Esta miopía es producto de la combinación de varias tácticas. La primera se relaciona con las urgencias inmediatas. Son numerosas y apremiantes. No pueden postergarse. Hay que conseguir comida, agua, electricidad, bombonas de gas. Hay  que movilizarse. No queda tiempo para discutir los problemas de forma colectiva y asociarse. Como en la mayoría de los países con regímenes de izquierda autoritaria, esas carencias —que al comienzo aparecen asociadas a la perenne ineptitud de esa izquierda— terminan siendo parte del diseño de dominación. El principio que se impone es el siguiente: mantén a la gente ocupada en sobrevivir, de ese modo no se meterá en política.

Otra táctica se reduce a crear terror en la población. Frente a la protesta popular hay que actuar con severidad. Ninguna benevolencia está permitida. Es preferible ser temido que amado. Ya lo decía Maquiavelo. Este método lo aplica el régimen con rigor. Las protestas populares son sofocadas por la GNB, la PNB, la Dgcim, los grupos paramilitares —llamados de forma eufemística colectivos— y la temible Faes, creada con el expreso fin de aniquilar a la oposición y las protestas en cualquiera de los niveles y formas en las que se expresen. Hay que estimular el miedo atávico. Ese que se instala en el hipotálamo. En este plano, el régimen se ha anotado una clara victoria. A pesar del hambre, la inflación, la miseria generalizada, la corrupción, la incompetencia en el manejo de la covid-19 y de todo el caos reinante, las protestas populares no pasan de ser testimonios aislados de grupos negados a callarse frente a la indolencia e incapacidad.

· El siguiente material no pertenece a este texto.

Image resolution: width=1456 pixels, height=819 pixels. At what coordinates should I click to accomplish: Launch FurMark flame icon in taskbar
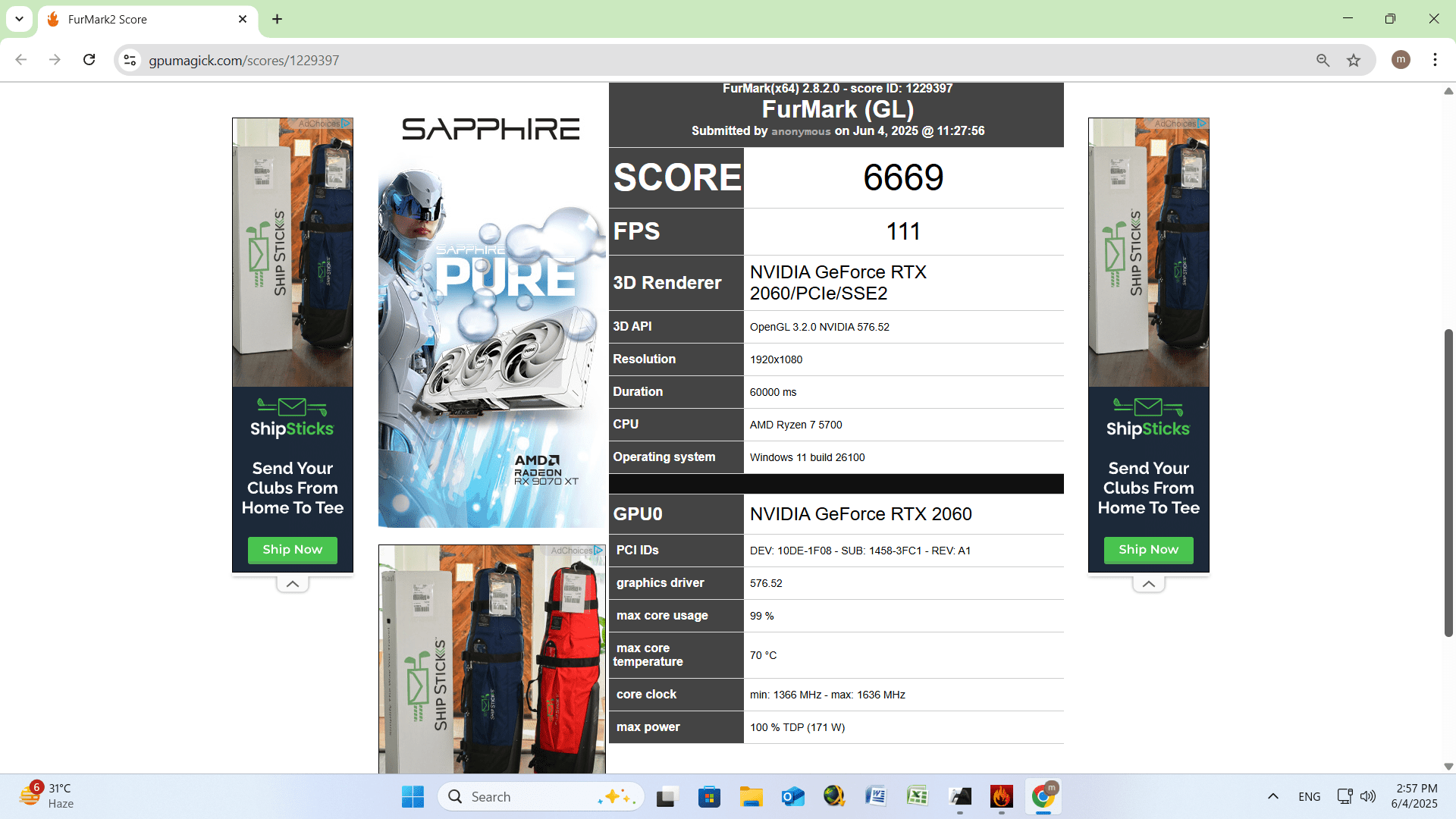point(1002,796)
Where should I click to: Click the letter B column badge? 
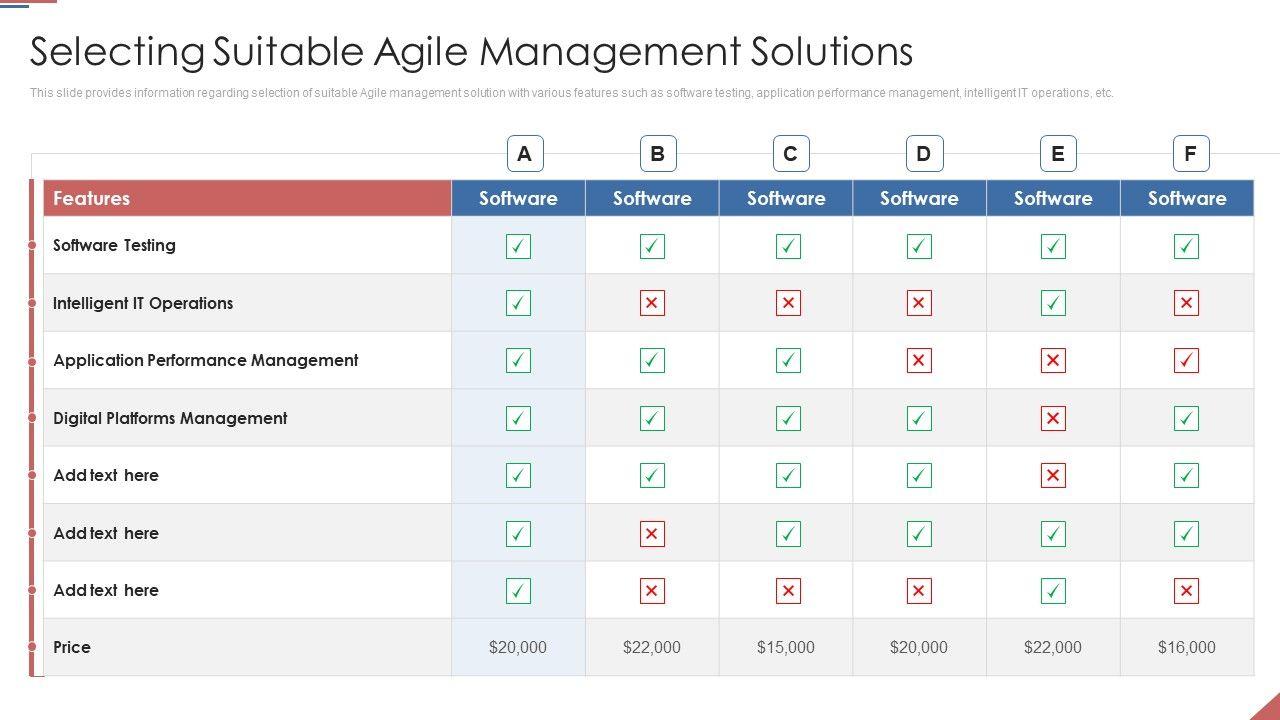pos(658,154)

El tercer factor operante es la hegemonía comunicacional. La gigantesca red de medios públicos creada por el régimen oculta, edulcora y tergiversa la realidad. Siempre el culpable es alguien que nada tiene que ver con quienes han pasado más de dos décadas gobernando. La destrucción de Pdvsa y la caída de la producción petrolera se deben a las sanciones. No hay combustibles para satisfacer la demanda interna por culpa de Estados Unidos. Las vacunas contra la covid-19 no se han adquirido por el bloqueo. La eterna crisis del sector eléctrico también es debido a los castigos internacionales. Maduro y su equipo no han quebrado un plato. Quieren actuar con eficiencia y buena fe, pero el imperio no los deja.

Esta visión maniquea ha convencido o neutralizado a un amplio segmento de la población bombardeada continuamente por la desinformación oficial. El mensaje se reduce a lo siguiente: queremos actuar al lado del pueblo, pero oscuros intereses foráneos y la oposición no nos dejan.

Las armas utilizadas por el régimen han logrado que en el momento que más se necesita el compromiso colectivo, la política, más débiles sean los lazos de la gente con las organizaciones sociales.